-- REQUIREMENT --
In the passage on Java memory use in a Kubernetes pod, how much memory does the test program allocate, and how often?

== SOURCE PASSAGE

OK, so the current memory utilization is only 4MB. You can "make sure" that this is indeed accurate, if you do:

kubectl exec -it jdk-13-b8d656977-rpzrg -- /bin/sh

and inside that pod issue:

top -o %MEM

and notice that RES memory is on par with the one reported via dashboard or kubectl top pod.

And now let's do a test. Suppose I have this very simple code in that pod:

// run this with: java "-Xlog:gc*=debug" -Xmx100m -Xms20m  HeapTest
import java.time.temporal.ChronoUnit;
import java.util.Arrays;
import java.util.concurrent.TimeUnit;
import java.util.concurrent.locks.LockSupport;

public class HeapTest {

    public static void main(String[] args) throws Exception {

        // allocate 1 MB every 3 seconds
        for (int i = 0; i < 40; ++i) {
            byte[] b = new byte[1024 * 1024 * 1];
            b[i] = 1;
            System.out.println(Arrays.hashCode(b));
            LockSupport.parkNanos(TimeUnit.of(ChronoUnit.SECONDS).toNanos(3));
        }
    }
}

    

I allocate 1MB every 3 seconds for around 2 minutes. When I look at this process in dashboard, I do see that at some point in time, the memory grows. After the program ends, dashboard reports the drop in memory back. Good! That means the memory is given back and RSS memory drops. This is how it looks like in dashboard:

Now let's change this code just a bit. Let's add some GC in there and let's never finish this process (you know like typical spring-boot applications do):

import java.time.temporal.ChronoUnit;
import java.util.Arrays;
import java.util.concurrent.TimeUnit;
import java.util.concurrent.locks.LockSupport;

public class HeapTest {

    public static void main(String[] args) throws Exception {

        // allocate 1 MB every 3 seconds
        for (int i = 0; i < 40; ++i) {
            byte[] b = new byte[1024 * 1024 * 1];
            b[i] = 1;
            System.out.println(Arrays.hashCode(b));
            LockSupport.parkNanos(TimeUnit.of(ChronoUnit.SECONDS).toNanos(3));
        }
        for (int i = 0; i < 10; i++) {
            Thread.sleep(500);
            System.gc();
        }
        
        while (true) {
            try {
                Thread.sleep(TimeUnit.of(ChronoUnit.SECONDS).toMillis(5));
                Thread.onSpinWait();
            } catch (Exception e) {
                throw new RuntimeException(e);
            }
        }

    }
}

I run this with:

java "-Xlog:heap*=debug" 
     "-Xlog:gc*=debug" 
     "-Xlog:ergo*=debug"

====
== RAW DATA

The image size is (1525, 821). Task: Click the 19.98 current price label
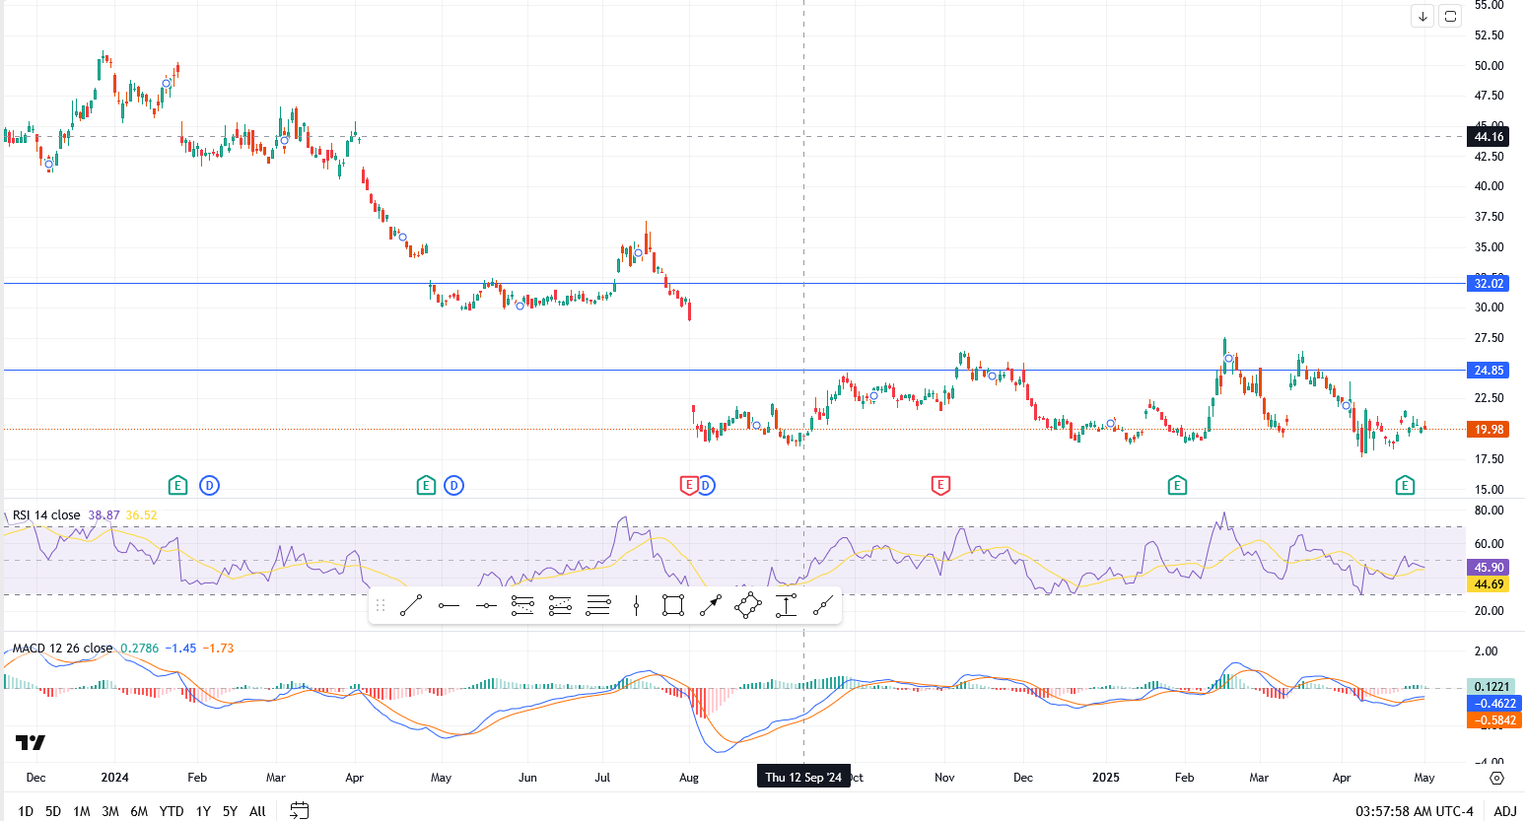(1487, 429)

====

-- COMPLETED TASK --
1 MB every 3 seconds.